The Consumer Price Index (CPI) report on Wednesday morning was the catalyst that triggered a shift in the character of the market action. The corrective process that started in early September has come to an end and the indices are now working to re-establish an uptrend. Early indications here on Friday morning are that the indices will gap higher at the open for the second day as worries about being underinvested are bubbling up. The start of the earnings season is also helping optimism to build.
Three days ago, the primary concern of market players was to play defense while the corrective process was playing out. The folks in the business media were loudly reporting the bearish narrative of inflation, higher interest rates, political discord, supply chain issues and struggling growth. It was an easy and convenient story for the long-suffering bears who are emotionally invested in the idea that a giant bubble is about to pop and the market will suffer tremendous carnage.
Perhaps disaster does await the market, but for now the mood is shifting and optimism is rebuilding. Bonds have shrugged off interest rate concerns and the market is discounting supply chain worries. Expectations for earnings are fairly low, and the technical action of the last month or so is providing a good setup.
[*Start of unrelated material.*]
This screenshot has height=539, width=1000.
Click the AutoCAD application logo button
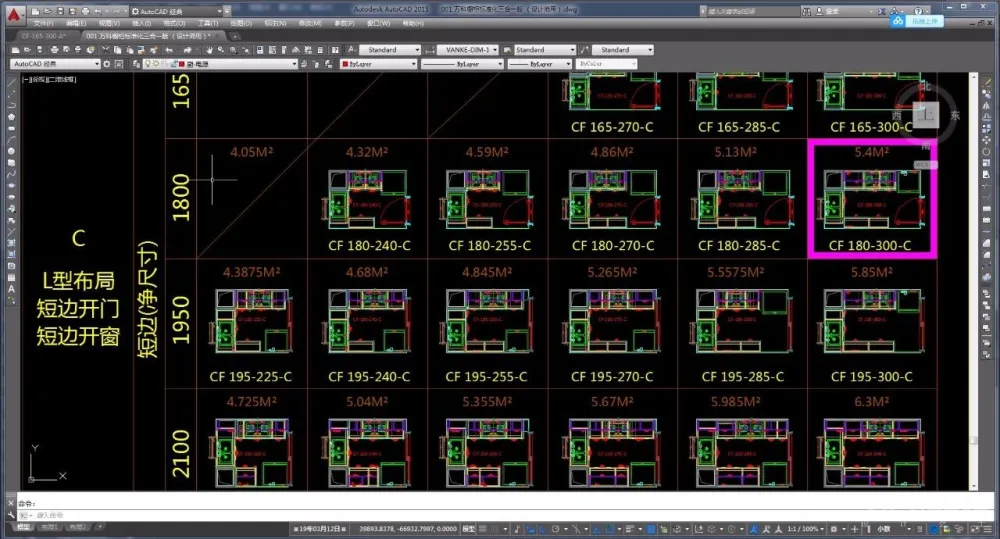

I'm not the only one who has a more positive view of the market. Investor's Business Daily, which largely focuses on big-cap, high price-to-earnings growth stocks, has shifted its market view back to "confirmed uptrend" after Thursday's action. IBD notes, "The Nasdaq's strong gain in higher volume resulted in a follow-through day, a confirmation of the rally that started on October 5."
While the technical conditions are now improved and the mood is better, it is a mistake to anticipate a straight-up move from here. It is important that there be some consolidation and pullbacks that allow short-term folks to take their profits and move aside. The thing that is important is that a new base of support is in place and that the pullbacks stay relatively shallow.
Strong action, like that which occurred on Thursday, helps to create fear of missing out. When market players are feeling FOMO, they are more inclined to be aggressive at buying dips. Dip buying works extremely well in an uptrend, and that is how people tend to deal with FOMO when it hits.
We have a strong open on the way with cryptocurrencies being particularly active on talk that the Securities and Exchange Commission is about ready to approve an ETF for Bitcoin futures.